Task material:
— BEGIN —

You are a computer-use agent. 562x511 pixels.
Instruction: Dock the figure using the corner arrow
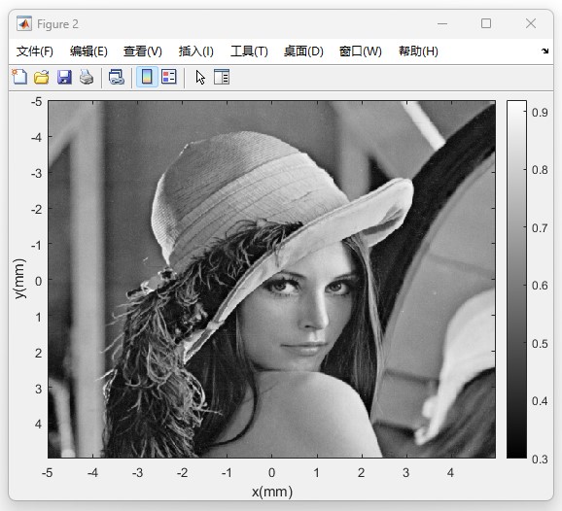pos(544,51)
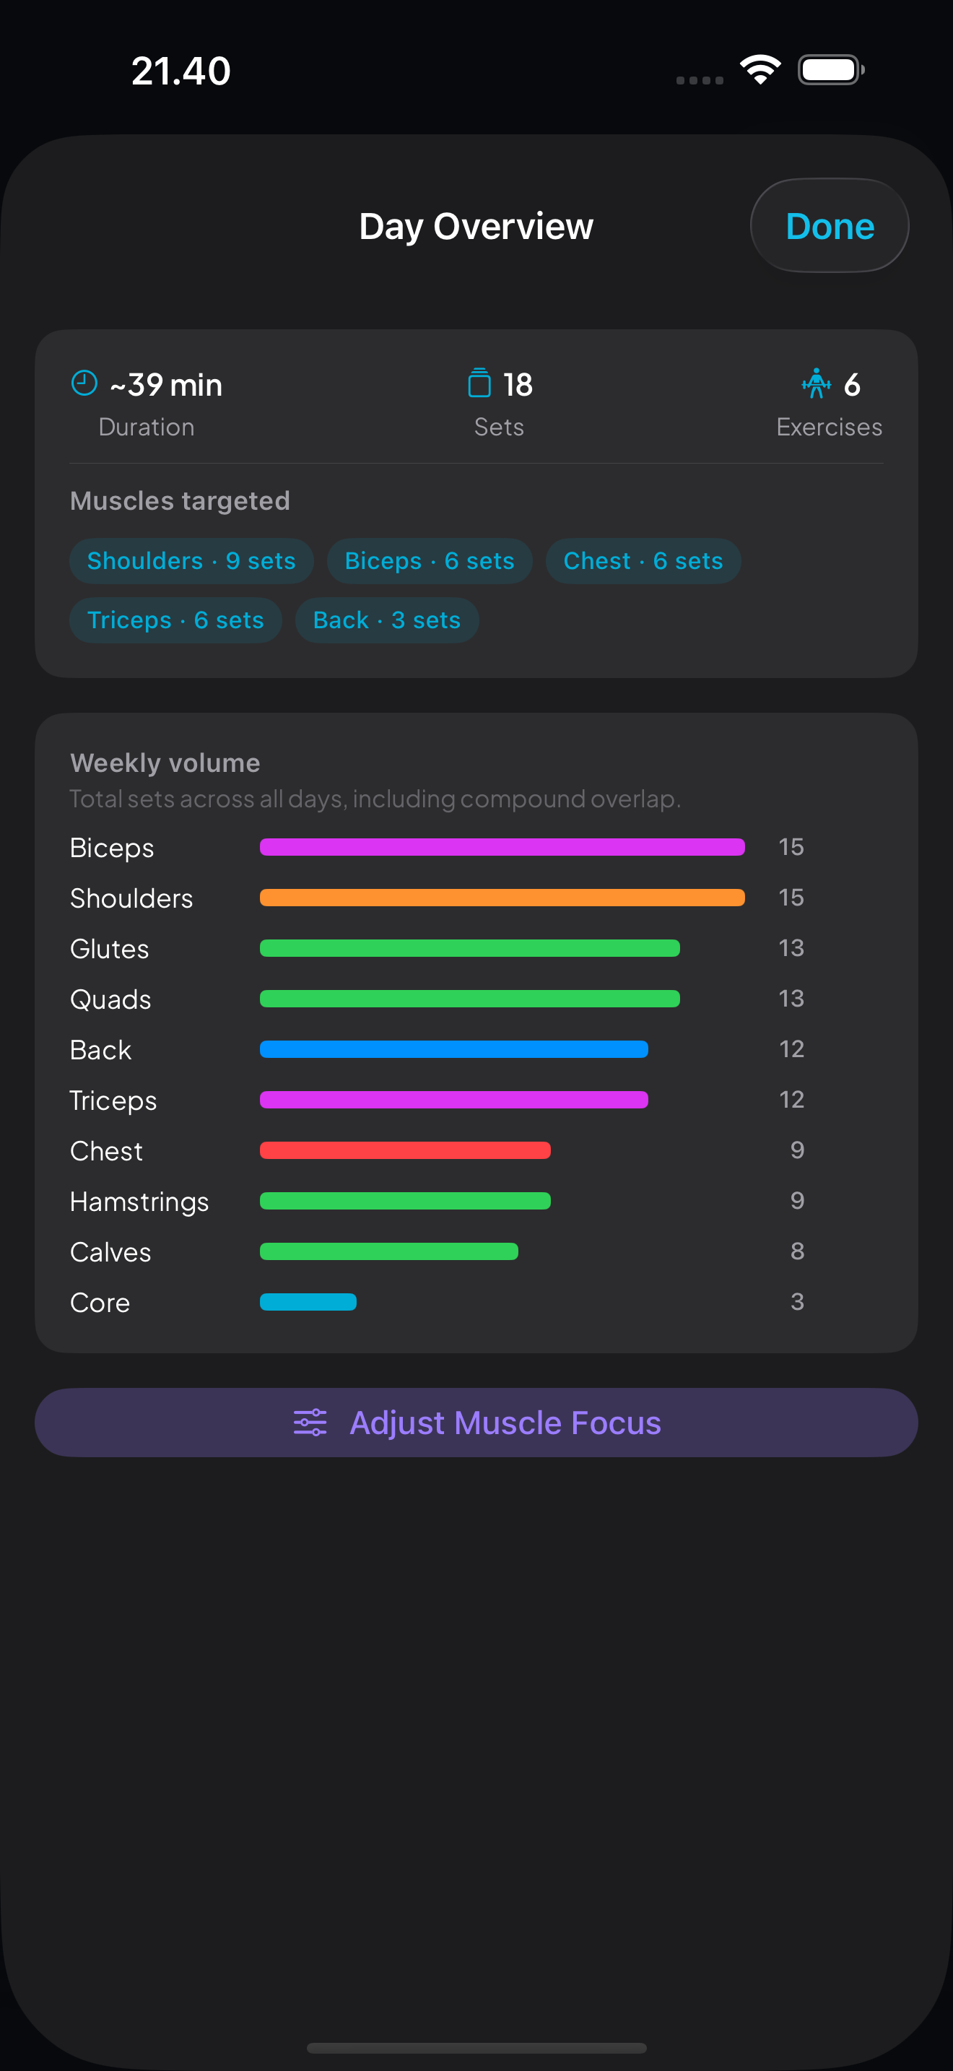This screenshot has width=953, height=2071.
Task: Click the lifter figure icon beside Exercises count
Action: tap(816, 383)
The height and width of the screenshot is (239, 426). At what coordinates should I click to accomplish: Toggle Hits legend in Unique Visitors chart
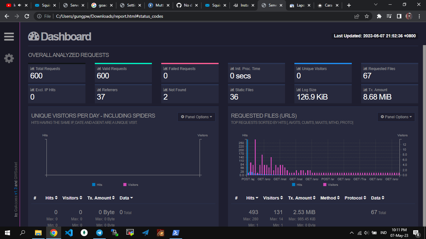click(97, 185)
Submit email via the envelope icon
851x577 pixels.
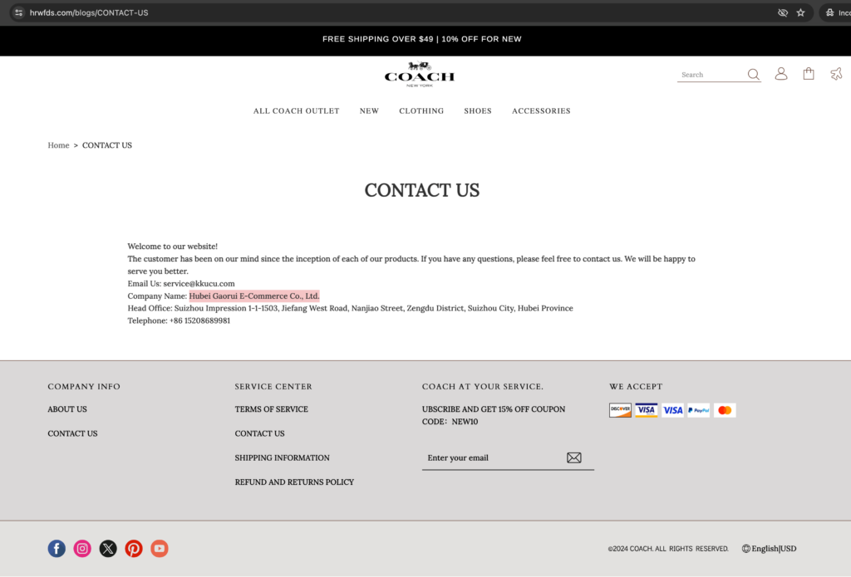click(573, 457)
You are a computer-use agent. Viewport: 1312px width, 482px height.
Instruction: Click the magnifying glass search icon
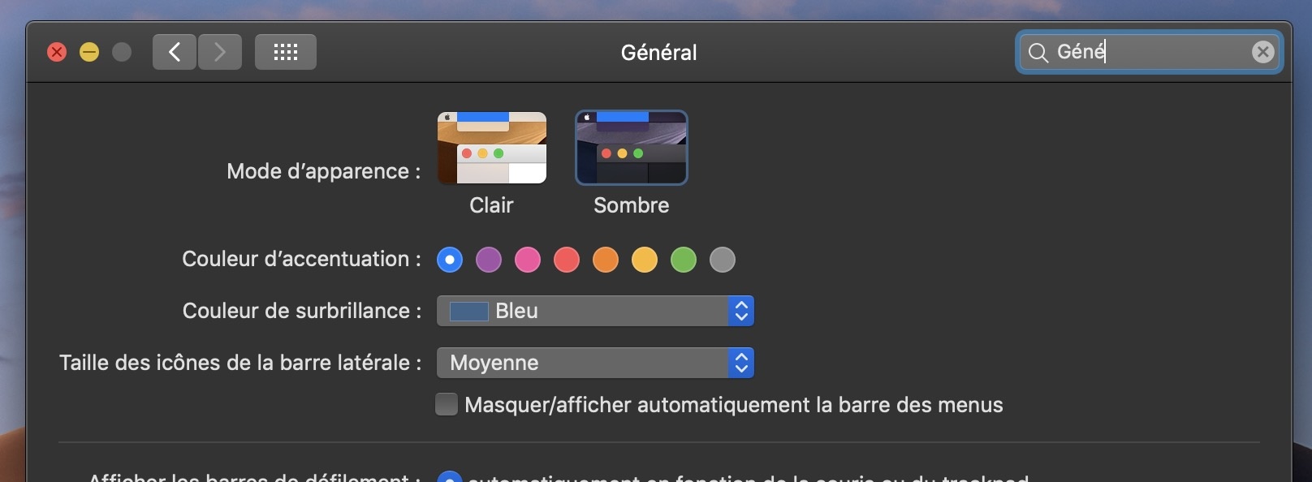coord(1038,53)
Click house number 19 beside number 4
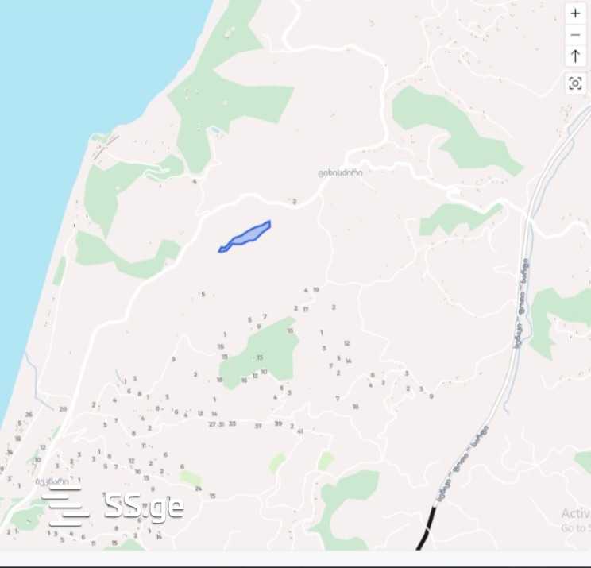Image resolution: width=591 pixels, height=568 pixels. (316, 289)
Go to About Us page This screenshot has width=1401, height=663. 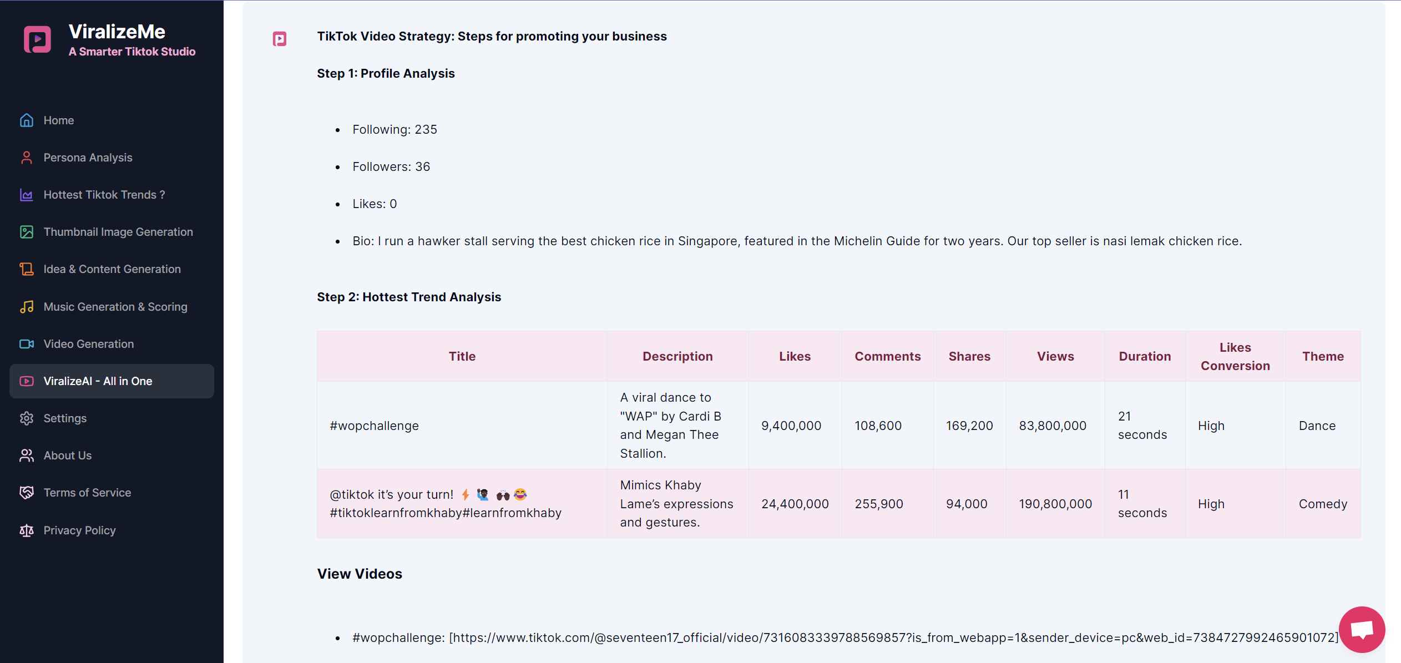click(68, 456)
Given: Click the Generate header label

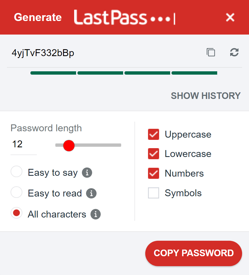Looking at the screenshot, I should pos(38,17).
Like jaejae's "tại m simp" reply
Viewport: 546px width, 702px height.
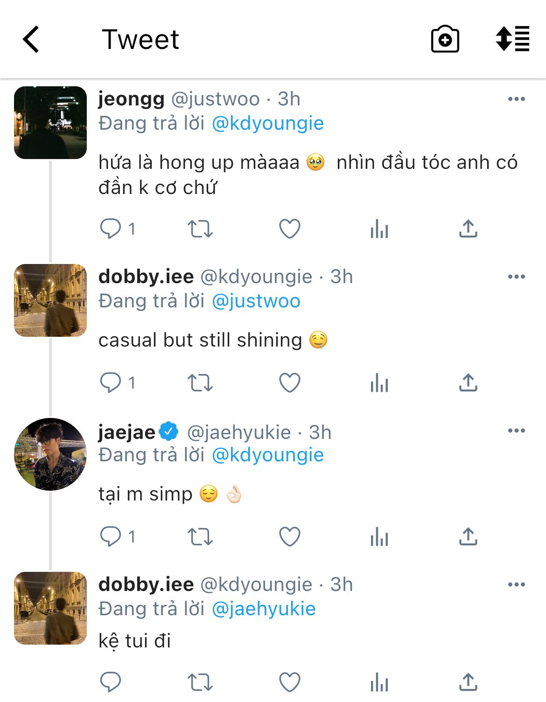point(289,537)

— END —

Please change "header label" to "column heading" in the stretch from the line containing "Given: Click the Generate header label" through the end of the rows, keeping everything else the same. Leave the pictures out of your answer.

Given: Click the Generate column heading

Looking at the screenshot, I should pos(38,17).
Like jaejae's "tại m simp" reply
Viewport: 546px width, 702px height.
point(289,537)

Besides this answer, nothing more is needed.